[Items from a dataset]
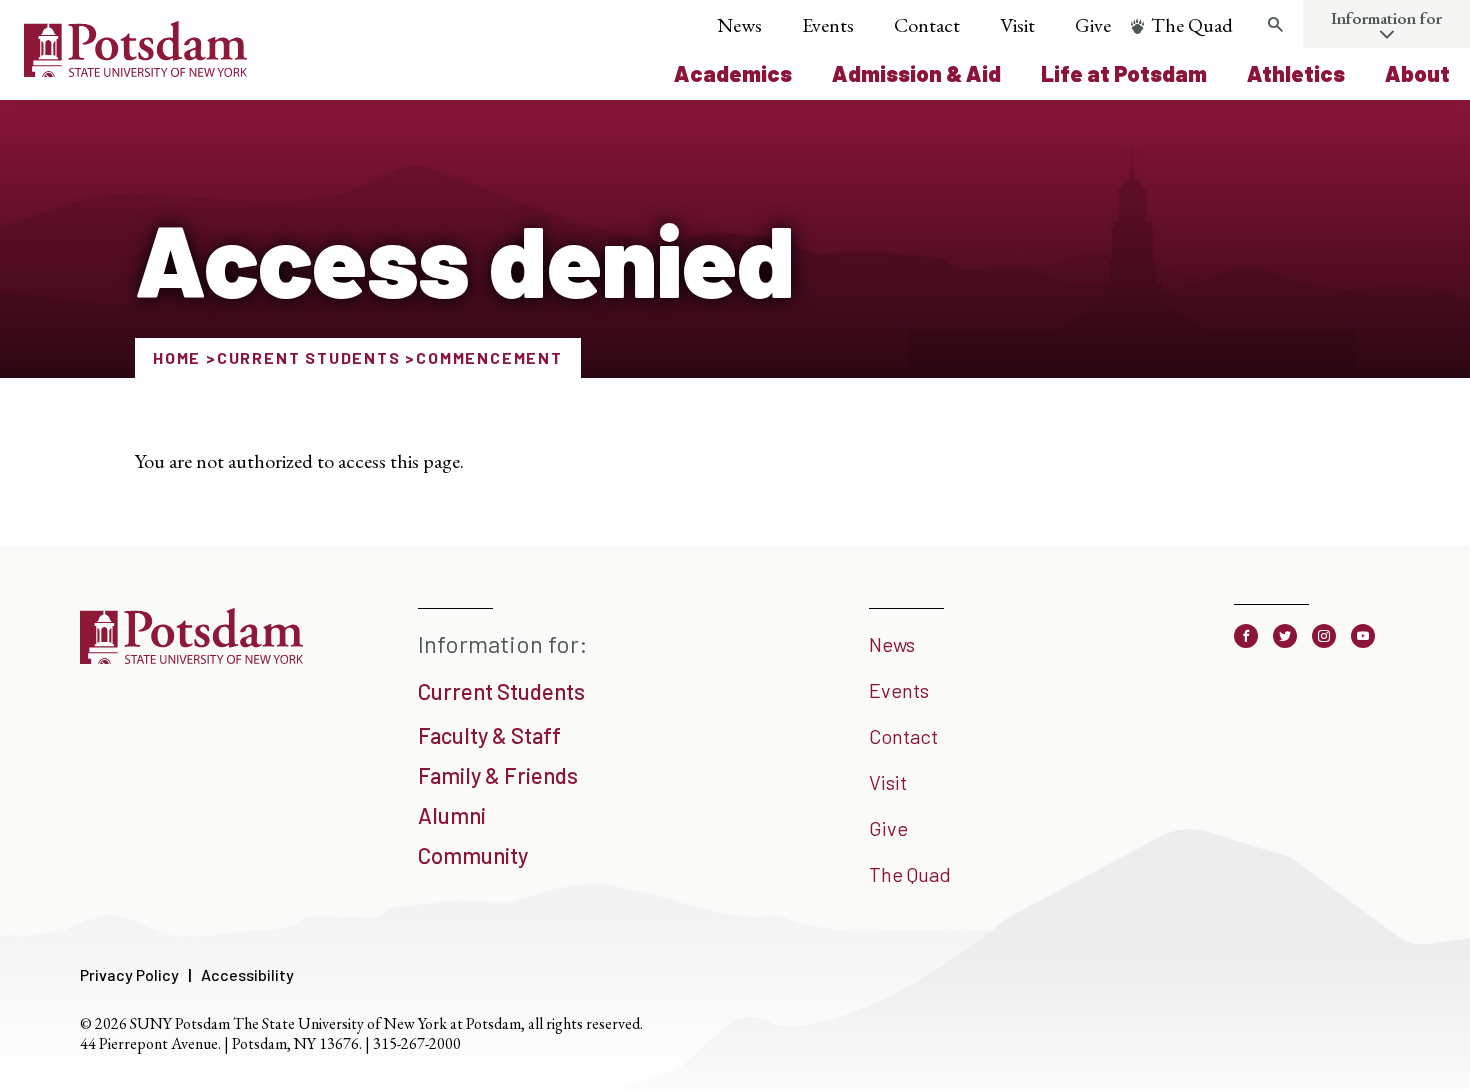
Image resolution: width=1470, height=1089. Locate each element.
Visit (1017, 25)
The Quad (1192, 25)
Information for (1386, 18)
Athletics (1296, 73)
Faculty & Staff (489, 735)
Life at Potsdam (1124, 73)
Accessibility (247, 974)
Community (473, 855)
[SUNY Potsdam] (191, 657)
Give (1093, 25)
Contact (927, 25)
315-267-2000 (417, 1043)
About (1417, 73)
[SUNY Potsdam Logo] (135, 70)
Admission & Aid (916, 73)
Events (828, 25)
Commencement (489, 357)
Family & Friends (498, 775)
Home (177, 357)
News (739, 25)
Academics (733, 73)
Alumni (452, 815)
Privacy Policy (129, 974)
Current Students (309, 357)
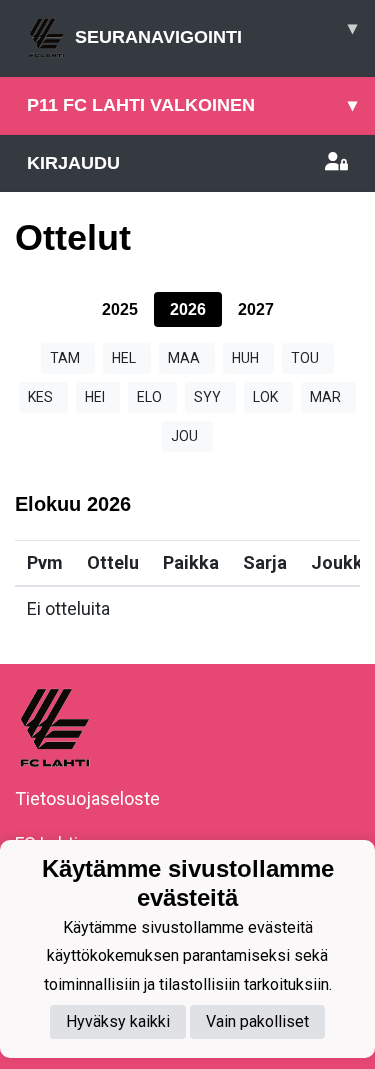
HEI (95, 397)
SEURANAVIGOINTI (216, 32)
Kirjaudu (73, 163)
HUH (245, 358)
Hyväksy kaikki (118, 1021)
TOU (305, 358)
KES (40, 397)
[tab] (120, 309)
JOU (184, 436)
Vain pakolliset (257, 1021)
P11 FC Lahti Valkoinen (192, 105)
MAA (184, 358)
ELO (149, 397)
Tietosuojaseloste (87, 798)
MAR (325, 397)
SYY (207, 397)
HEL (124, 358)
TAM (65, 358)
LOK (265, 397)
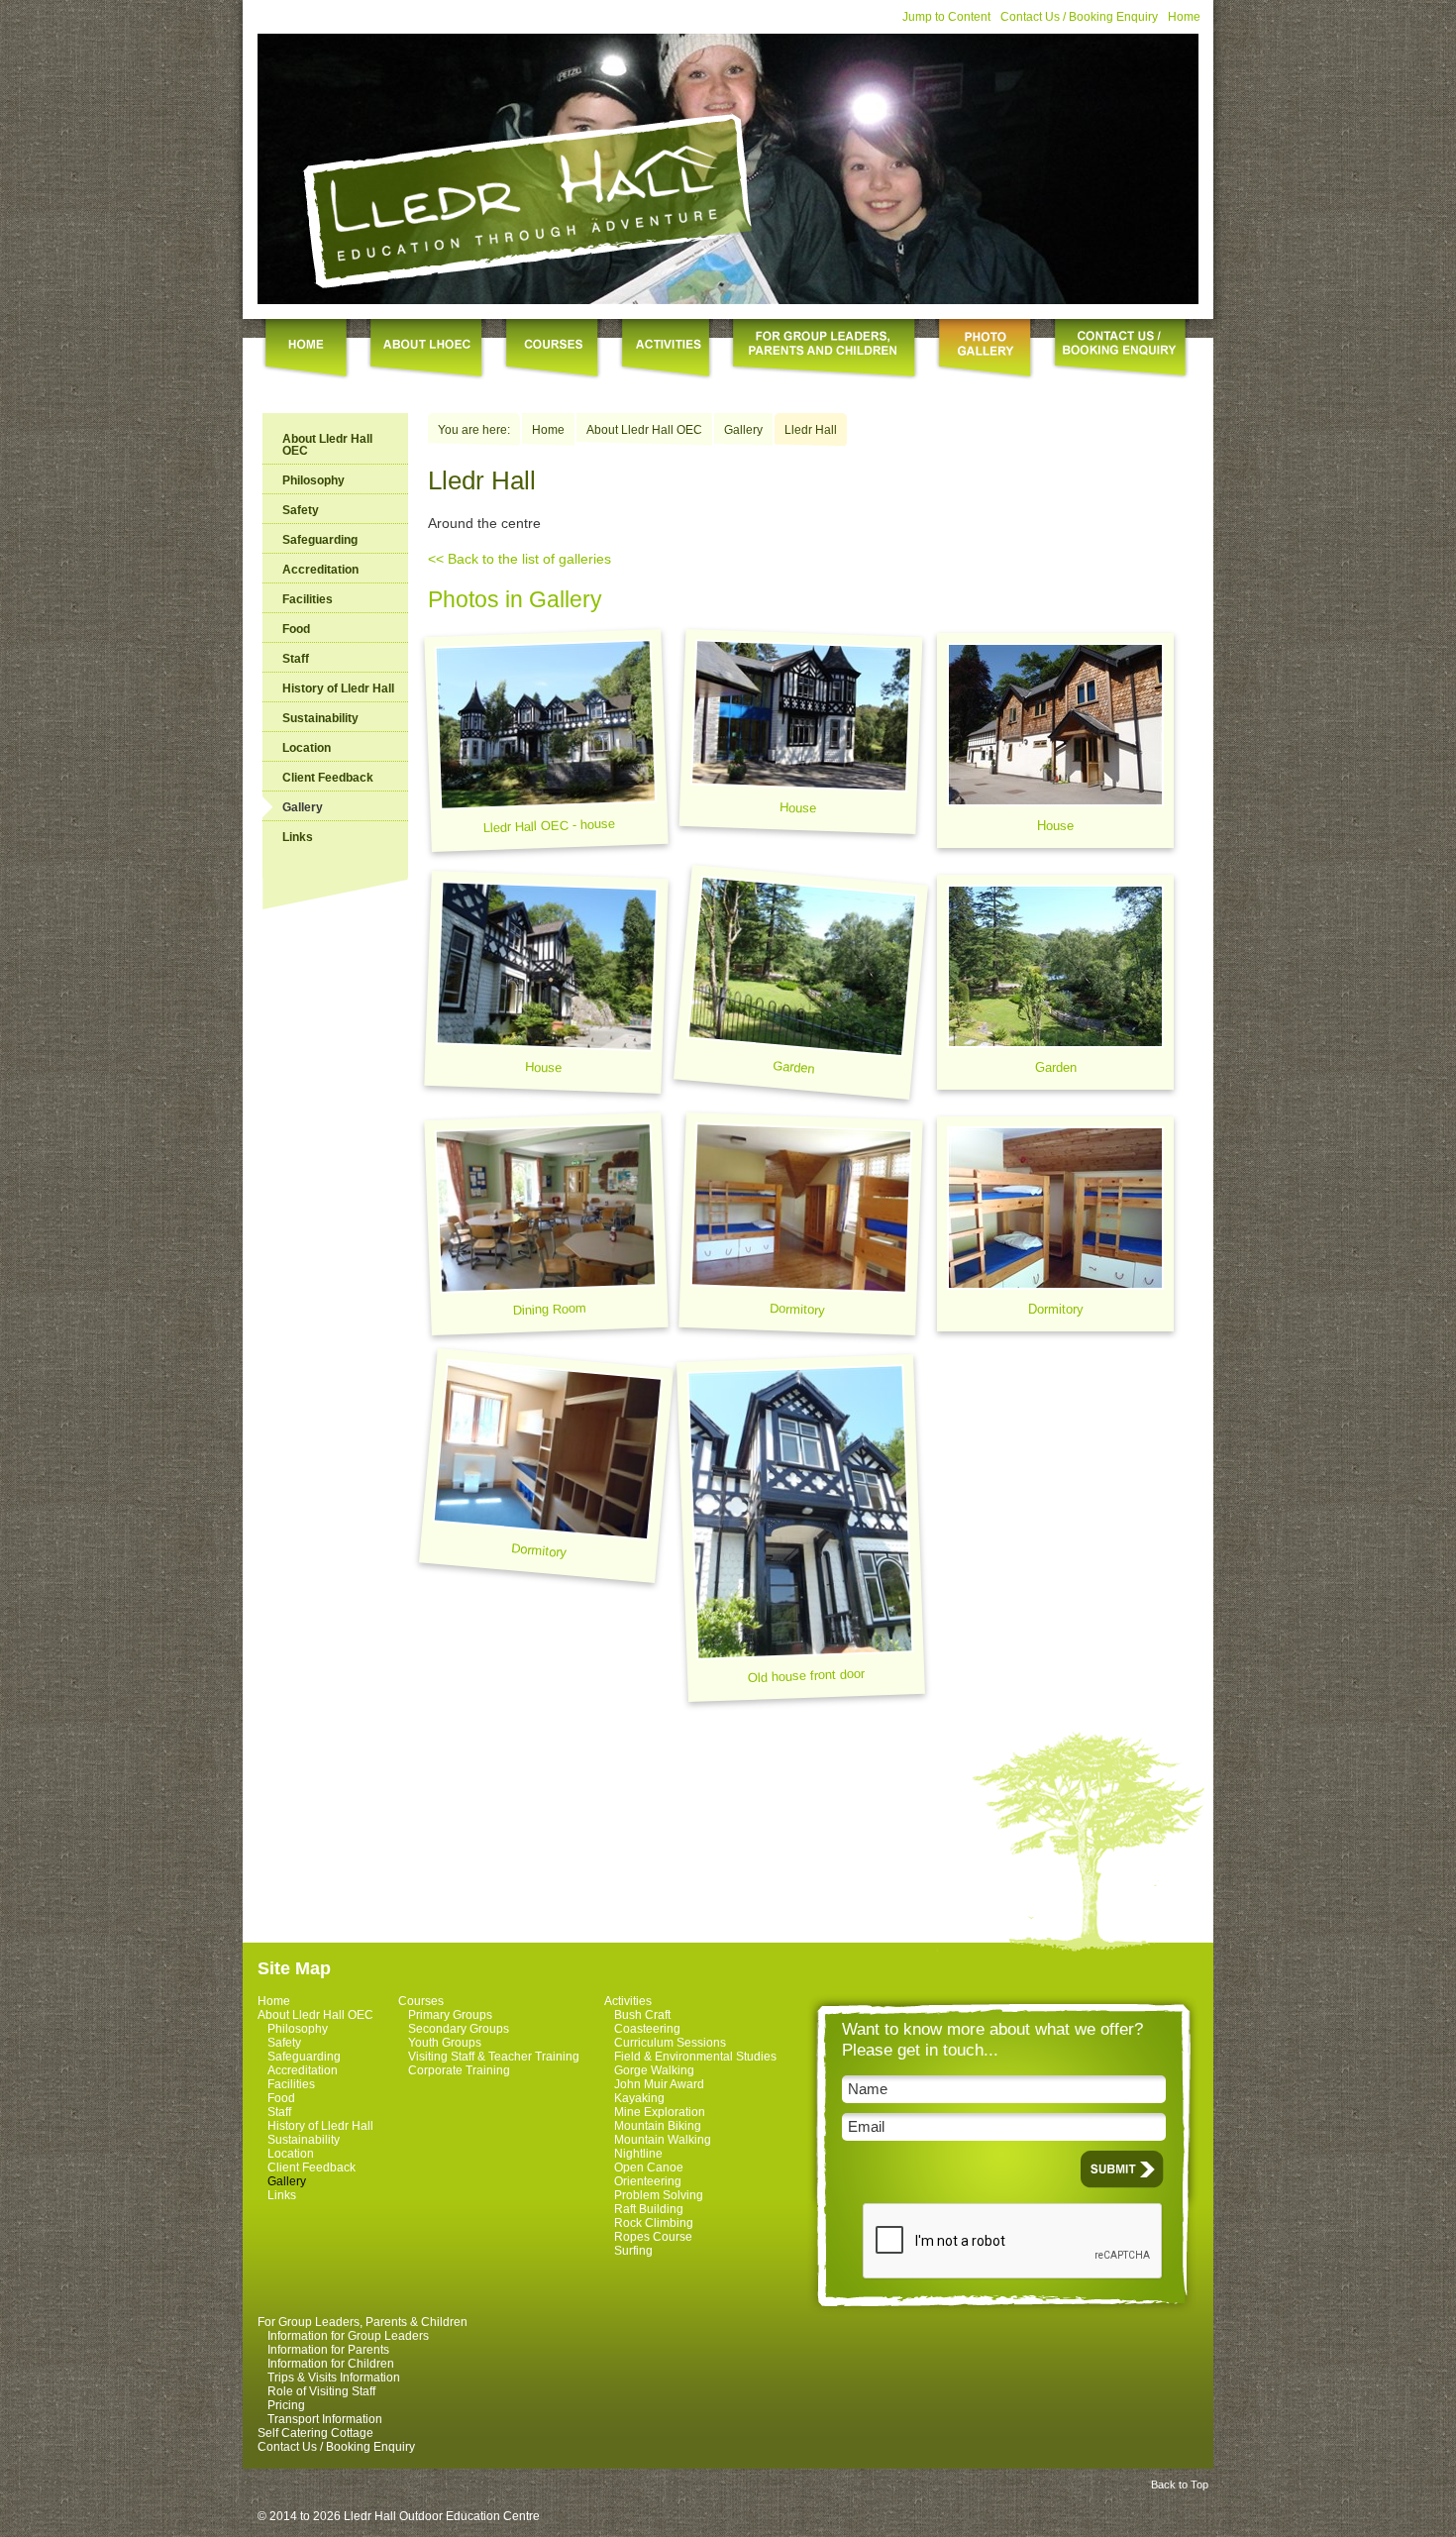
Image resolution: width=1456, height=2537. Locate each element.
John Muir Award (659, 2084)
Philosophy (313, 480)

- _TASK INSTRUCTIONS_: Pictures stay out. Print the lines of the records above exactly, from the first through the one with "TAM (65, 358)".

- _RESULT FOR THIS TASK_:
Image resolution: width=1470, height=1089. Locate each element.
Visit (1017, 25)
The Quad (1192, 25)
Information for (1386, 18)
Athletics (1296, 73)
Faculty & Staff (489, 735)
Life at Potsdam (1124, 73)
Accessibility (247, 974)
Community (473, 855)
[SUNY Potsdam] (191, 657)
Give (1093, 25)
Contact (927, 25)
315-267-2000 (417, 1043)
About (1417, 73)
[SUNY Potsdam Logo] (135, 70)
Admission & Aid (916, 73)
Events (828, 25)
Commencement (489, 357)
Family & Friends (498, 775)
Home (177, 357)
News (739, 25)
Academics (733, 73)
Alumni (452, 815)
Privacy Policy (129, 974)
Current Students (309, 357)
HEI (95, 397)
SEURANAVIGOINTI (216, 32)
Kirjaudu (73, 163)
HUH (245, 358)
Hyväksy kaikki (118, 1021)
TOU (305, 358)
KES (40, 397)
[tab] (120, 309)
JOU (184, 436)
Vain pakolliset (257, 1021)
P11 FC Lahti Valkoinen (192, 105)
MAA (184, 358)
ELO (149, 397)
Tietosuojaseloste (87, 798)
MAR (325, 397)
SYY (207, 397)
HEL (124, 358)
TAM (65, 358)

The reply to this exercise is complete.